==== 提示された行

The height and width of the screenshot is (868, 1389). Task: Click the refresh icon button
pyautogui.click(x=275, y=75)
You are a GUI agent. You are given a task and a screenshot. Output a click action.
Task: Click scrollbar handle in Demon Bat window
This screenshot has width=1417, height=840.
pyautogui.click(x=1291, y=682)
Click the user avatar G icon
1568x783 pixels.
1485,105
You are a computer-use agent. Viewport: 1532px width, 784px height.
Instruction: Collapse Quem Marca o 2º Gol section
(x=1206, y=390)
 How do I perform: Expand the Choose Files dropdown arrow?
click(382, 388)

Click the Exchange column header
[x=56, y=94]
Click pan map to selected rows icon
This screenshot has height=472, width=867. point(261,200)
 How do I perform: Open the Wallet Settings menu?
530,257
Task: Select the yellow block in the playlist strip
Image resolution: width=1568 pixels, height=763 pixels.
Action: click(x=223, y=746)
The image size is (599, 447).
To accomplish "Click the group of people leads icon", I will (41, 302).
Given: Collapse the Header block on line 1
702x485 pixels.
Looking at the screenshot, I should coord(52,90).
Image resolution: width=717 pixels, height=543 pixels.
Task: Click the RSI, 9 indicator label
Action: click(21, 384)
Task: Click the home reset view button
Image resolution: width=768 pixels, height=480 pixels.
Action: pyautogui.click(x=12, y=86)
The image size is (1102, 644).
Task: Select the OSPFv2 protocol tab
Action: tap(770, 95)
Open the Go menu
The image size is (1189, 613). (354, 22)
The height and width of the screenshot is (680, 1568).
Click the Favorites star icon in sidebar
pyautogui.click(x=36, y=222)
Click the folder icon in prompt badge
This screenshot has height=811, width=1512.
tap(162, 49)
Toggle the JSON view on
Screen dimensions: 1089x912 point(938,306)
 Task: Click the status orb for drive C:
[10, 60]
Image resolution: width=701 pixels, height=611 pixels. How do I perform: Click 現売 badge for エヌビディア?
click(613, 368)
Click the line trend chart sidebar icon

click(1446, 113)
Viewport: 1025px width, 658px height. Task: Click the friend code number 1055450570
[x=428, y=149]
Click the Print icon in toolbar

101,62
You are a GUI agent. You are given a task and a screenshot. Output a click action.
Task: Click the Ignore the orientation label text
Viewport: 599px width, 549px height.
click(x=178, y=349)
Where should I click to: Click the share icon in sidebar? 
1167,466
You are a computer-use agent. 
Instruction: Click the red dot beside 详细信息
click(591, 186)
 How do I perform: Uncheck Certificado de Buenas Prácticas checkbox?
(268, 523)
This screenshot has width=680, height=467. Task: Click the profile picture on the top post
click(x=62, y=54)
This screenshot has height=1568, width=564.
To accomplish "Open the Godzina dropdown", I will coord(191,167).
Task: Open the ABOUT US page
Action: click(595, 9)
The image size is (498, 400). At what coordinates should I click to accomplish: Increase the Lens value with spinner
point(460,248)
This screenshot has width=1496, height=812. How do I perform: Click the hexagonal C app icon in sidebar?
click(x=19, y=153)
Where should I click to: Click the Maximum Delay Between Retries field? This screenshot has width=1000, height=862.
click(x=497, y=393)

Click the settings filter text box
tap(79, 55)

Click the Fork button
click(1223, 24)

========

課題 >> 上の行のうち、単語「size」を含むものをすべて選び出し、その行を書き写しなさい。

解答例 >>
The image size is (599, 447).
The image size is (1102, 644).
The image size is (1189, 613). (354, 22)
The image size is (498, 400). At what coordinates should I click to accomplish: Increase the Lens value with spinner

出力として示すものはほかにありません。